Pour elle, être mère ne donne pas seulement à la personnalité féminine,
fondamentalement orientée vers le don de la vie, son plein développement,
mais constitue par ailleurs une réponse de foi à la vocation qui est celle
de la femme, qui ne revêt sa valeur la plus haute qu'à la lumière de l'Alliance
avec Dieu (cf. Mulieris dignitatem, 19).
4. En regardant
attentivement la figure de Marie, nous découvrons également en elle le modèle
de la virginité vécue pour le Royaume.
Vierge par excellence,
elle a mûri dans son coeur le désir de vivre dans cet état pour parvenir
à une intimité toujours plus profonde avec Dieu.
Pour les femmes
appelées à la chasteté virginale, Marie, en révélant la haute signification
d'une vocation si spéciale, attire l'attention sur la fécondité spirituelle
qu'elle comporte dans le plan divin : une maternité d'ordre supérieur, une
maternité selon l'Esprit (cf. Mulieris dignitatem, 21),
La coeur maternel
de Marie, ouvert à toutes les misères humaines, rappelle encore aux femmes
que le développement de la personnalité féminine requiert l'engagement de
la charité. Plus sensible aux valeurs du coeur, la femme montre une grande
capacité de don personnel.
À tous ceux qui,
en notre temps, proposent des modèles égoïstes pour l'affirmation de la
personnalité féminine, la figure lumineuse et sainte de la Mère du Seigneur
montre que c'est seulement en se donnant et en s'oubliant soi-même pour
les autres qu'il est possible de parvenir à une réalisation authentique
du projet divin sur notre vie.
La présence de
Marie encourage donc chez les femmes les sentiments de miséricorde et de
solidarité pour les situations humaines douloureuses, et suscite la volonté
d'alléger les peines de ceux qui souffrent : les pauvres, les malades et
tous ceux qui ont besoin de secours.
En vertu de son
lien particulier avec Marie, la femme a souvent représenté, au cours de
l'histoire, la proximité de Dieu aux attentes de bonté et de tendresse de
l'humanité blessée par la haine et le péché, semant dans le monde les germes
d'une civilisation qui sait répondre à la violence par l'amour.
Audience générale
du 3 janvier 1996
Je voudrais tout
d'abord décrire "la fonction de la bienheureuse Vierge dans le mystère
du Verbe incarné et du Corps mystique" (ibid.), en recourant aux données
de l'Ecriture et de la Tradition apostolique, et en tenant compte du développement
doctrinal qui s'est produit dans l'Eglise jusqu'à nos jours.

******

■ **Consigne**
Réécrivez, s'il vous plaît, le passage du texte sur Marie qui commence par les mots contenant "4. En regardant" et se termine par "profonde avec Dieu.", en remplaçant "intimité" par "union". Vous n'avez pas besoin des lignes.

■ **Liste des lignes**
******

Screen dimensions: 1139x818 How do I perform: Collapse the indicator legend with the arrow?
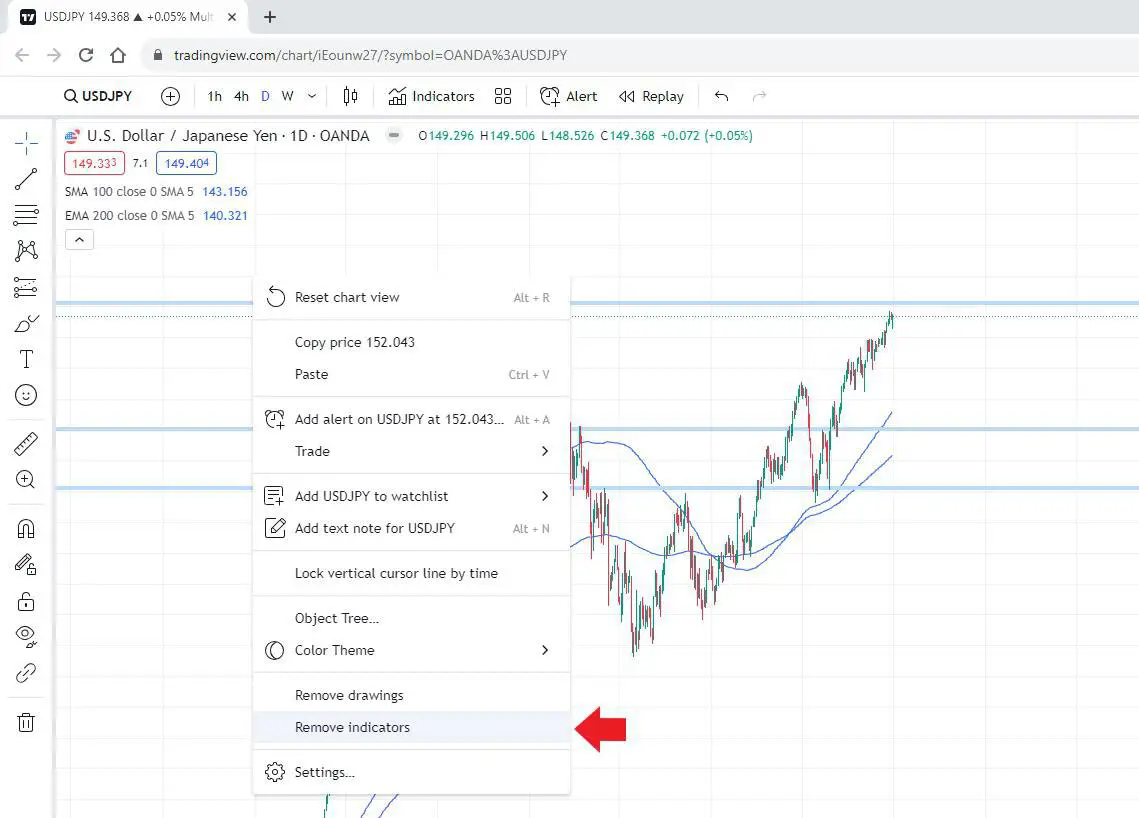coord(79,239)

******

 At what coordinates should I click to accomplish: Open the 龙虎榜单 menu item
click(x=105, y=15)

******

■ **Résultat attendu**
4. En regardant
attentivement la figure de Marie, nous découvrons également en elle le modèle
de la virginité vécue pour le Royaume.
Vierge par excellence,
elle a mûri dans son coeur le désir de vivre dans cet état pour parvenir
à une union toujours plus profonde avec Dieu.